Multiple sources have reported that a high school senior in Kellogg will not be able to walk for his graduation after he made a statement during a school assembly that affirmed that there are only two genders.
Travis Lohr claims that he will not be allowed to walk in the Kellogg High School graduation ceremony in an interview with the Idaho Freedom Foundation’s Wayne Hoffman: “We had a school assembly where every senior was lined up to give a piece of advice or something you wanted to say to the underclassmen. And I had wrote something before and I decided to change my statement about an hour before they’d given our cards back and I said guys are guys, and girls are girls: there’s no in between.”
Lohr says that Dan Davidian at first said that he wouldn’t be in trouble for making the statement. The next day, however, Davidian told Lohr that he was suspended for the day and wouldn’t be able to walk for the graduation. According to Lohr, Davidian made the decision because his comments were inappropriate.

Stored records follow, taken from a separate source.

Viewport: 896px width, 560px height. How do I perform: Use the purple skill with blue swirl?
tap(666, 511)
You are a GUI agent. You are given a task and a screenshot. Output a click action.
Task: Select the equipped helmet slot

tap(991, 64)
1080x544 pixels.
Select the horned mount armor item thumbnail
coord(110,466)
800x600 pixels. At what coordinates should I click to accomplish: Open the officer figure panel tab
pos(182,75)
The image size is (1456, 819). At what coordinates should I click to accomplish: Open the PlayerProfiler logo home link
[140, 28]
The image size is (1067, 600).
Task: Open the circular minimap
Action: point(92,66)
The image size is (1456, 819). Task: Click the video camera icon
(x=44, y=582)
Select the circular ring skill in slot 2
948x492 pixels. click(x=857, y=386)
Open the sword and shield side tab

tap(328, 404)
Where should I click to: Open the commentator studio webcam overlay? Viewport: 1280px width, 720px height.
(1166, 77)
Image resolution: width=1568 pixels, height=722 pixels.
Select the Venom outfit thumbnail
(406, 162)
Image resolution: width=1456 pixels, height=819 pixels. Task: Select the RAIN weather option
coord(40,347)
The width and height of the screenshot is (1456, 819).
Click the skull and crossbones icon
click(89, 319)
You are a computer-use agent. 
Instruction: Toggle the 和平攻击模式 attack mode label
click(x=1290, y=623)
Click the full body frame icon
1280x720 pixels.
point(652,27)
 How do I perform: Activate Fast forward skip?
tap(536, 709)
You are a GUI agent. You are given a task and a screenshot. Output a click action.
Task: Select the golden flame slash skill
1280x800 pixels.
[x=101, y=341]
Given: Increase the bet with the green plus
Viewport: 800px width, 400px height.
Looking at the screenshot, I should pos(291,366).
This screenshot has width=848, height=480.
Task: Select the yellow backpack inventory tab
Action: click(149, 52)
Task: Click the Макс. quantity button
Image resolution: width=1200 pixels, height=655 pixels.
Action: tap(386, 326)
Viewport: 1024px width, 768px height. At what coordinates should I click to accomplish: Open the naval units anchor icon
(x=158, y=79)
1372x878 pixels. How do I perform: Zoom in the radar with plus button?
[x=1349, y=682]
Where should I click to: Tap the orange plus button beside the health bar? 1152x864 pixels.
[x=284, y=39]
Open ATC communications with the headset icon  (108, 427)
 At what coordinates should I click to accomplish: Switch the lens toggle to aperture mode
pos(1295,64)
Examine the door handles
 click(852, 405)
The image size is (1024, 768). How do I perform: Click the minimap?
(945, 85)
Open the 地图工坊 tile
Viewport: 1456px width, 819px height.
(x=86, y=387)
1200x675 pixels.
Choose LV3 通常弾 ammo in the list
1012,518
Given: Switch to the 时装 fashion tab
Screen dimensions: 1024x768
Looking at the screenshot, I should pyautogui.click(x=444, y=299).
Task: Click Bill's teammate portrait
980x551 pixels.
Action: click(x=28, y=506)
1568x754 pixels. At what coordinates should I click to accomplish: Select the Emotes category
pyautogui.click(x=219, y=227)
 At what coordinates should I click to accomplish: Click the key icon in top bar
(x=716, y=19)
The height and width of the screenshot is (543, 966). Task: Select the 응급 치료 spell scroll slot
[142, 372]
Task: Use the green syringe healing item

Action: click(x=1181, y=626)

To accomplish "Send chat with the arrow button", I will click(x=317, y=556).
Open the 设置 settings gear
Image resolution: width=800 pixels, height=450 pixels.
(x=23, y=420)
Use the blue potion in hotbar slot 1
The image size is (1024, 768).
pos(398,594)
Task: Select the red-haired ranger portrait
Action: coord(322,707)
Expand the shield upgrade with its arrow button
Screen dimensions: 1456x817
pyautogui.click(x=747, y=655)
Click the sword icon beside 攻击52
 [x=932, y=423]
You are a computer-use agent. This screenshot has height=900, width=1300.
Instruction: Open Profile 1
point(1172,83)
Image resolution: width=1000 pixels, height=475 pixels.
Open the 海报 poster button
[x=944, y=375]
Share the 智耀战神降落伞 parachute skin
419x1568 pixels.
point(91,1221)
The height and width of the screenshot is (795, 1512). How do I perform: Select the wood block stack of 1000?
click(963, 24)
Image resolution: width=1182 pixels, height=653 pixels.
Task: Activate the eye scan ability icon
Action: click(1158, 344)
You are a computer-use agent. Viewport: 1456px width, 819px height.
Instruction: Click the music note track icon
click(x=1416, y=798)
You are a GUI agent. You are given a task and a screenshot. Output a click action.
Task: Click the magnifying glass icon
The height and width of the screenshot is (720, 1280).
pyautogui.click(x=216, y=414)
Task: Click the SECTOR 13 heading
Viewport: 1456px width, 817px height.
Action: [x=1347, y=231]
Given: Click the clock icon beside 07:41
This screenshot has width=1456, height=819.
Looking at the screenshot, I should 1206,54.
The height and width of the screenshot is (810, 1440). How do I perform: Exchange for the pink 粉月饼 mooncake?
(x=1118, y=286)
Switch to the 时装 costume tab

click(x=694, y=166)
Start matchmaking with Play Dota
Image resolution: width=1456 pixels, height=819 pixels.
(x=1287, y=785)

After the news that Lohr wouldn’t be able to walk at his graduation, students and community members planned to protest by walking out. In response, the school decided to close at 10:45 am.
According to a post by the Kootenai County Spectator, one of the school’s bus drivers has been fired. Additionally, the graduation ceremony has been delayed due to safety concerns: “The Shoshone County Sheriff’s Office has informed the Kellogg School District of concerns regarding the safety of students, staff and families due to a number of outside groups and agitators.”
According to the Shoshone News Press, however, the decision was merely procedural:
“According to multiple reports from staff at the school, the seniors who prepared statements for the assembly were told that their statements couldn’t contain slurs or racial remarks, among other requirements.
According to several members of the KHS staff, the statements were then vetted before the students presented them.
It has also been reported that Lohr and the other students were told not to go ‘off-script’ from their statements during their time to speak and that is what Lohr allegedly did – and it was him going off-script that allegedly got him into trouble, not necessarily what he had said.”
Some argue, however, that other statements wouldn’t have been punished so harshly simply for going off script.